Stability is a fascinating topic in solid mechanics that has its roots in the celebrated Euler column buckling problem, which first appeared in 1744. Over the years advances in technology have led to the study of ever more complicated structures first in civil and subsequently in mechanical engineering applications. Aerospace applications, most notably failure of solid propellant rockets, led the way in the 1950s. Problems associated with materials and electronics industries came on stage in the 1970s and 1980s, starting with instabilities associated with thin films and phase transformations in shape memory alloys (SMA’s), just to name some of the most preeminent examples. In a parallel path, starting in the late 19th century, mathematicians studying nonlinear differential equations, developed the concept of a bifurcation (term coined by Poincare) and created powerful techniques to study the associated singularities, followed by advances in group-theoretical methods that exploit the problem’s underlying symmetries. Amazing progress has been made since the early days of structural buckling problems and continues to be made in this field, with applications ranging from atomistic to geological scales. With the advent of new materials, the number of applications in this area continues to progress with an ever- increasing pace.

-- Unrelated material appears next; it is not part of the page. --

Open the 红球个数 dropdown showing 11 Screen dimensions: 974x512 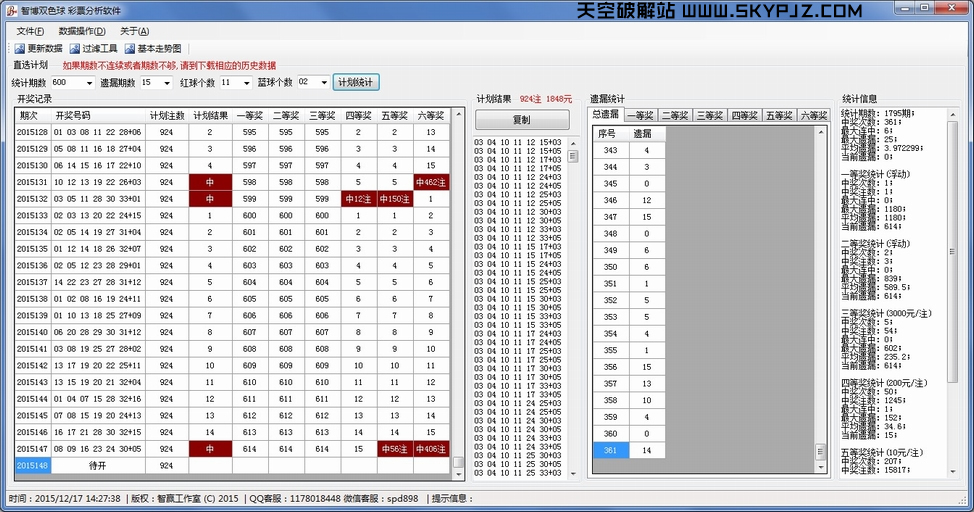point(247,83)
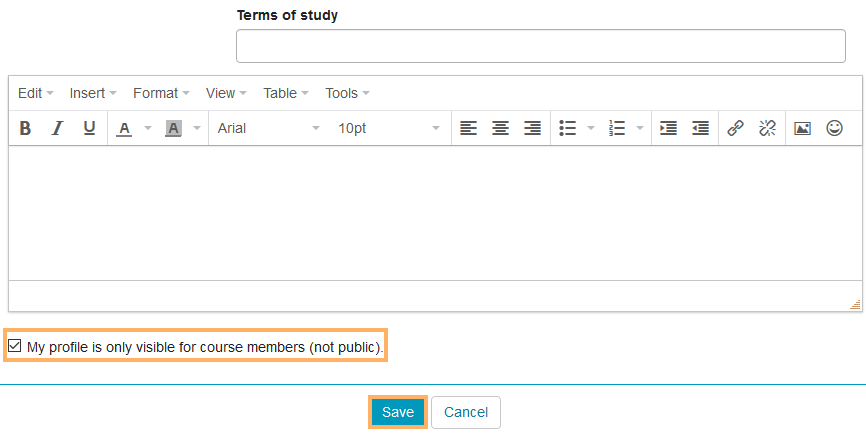Click the Terms of study input field
The width and height of the screenshot is (866, 433).
[x=540, y=46]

In this talk we present selected applications of stability problems involving phenomena a) across spatial scales and b) driven by multiphysics coupling. In the first class of applications we visit – by decreasing the size of the underlying scale – the instabilities occurring in fiber reinforced composites, honeycomb and crystal lattices (shape memory effects). In the second class, we present stability problems in magnetoelastic thin films, liquid crystals and step-bunching in epitaxial thin film deposition. In all these applications, we use both continuum description of the problem at hand or appropriate micromechanical models and the mathematical tools of bifurcation theory and symmetry groups.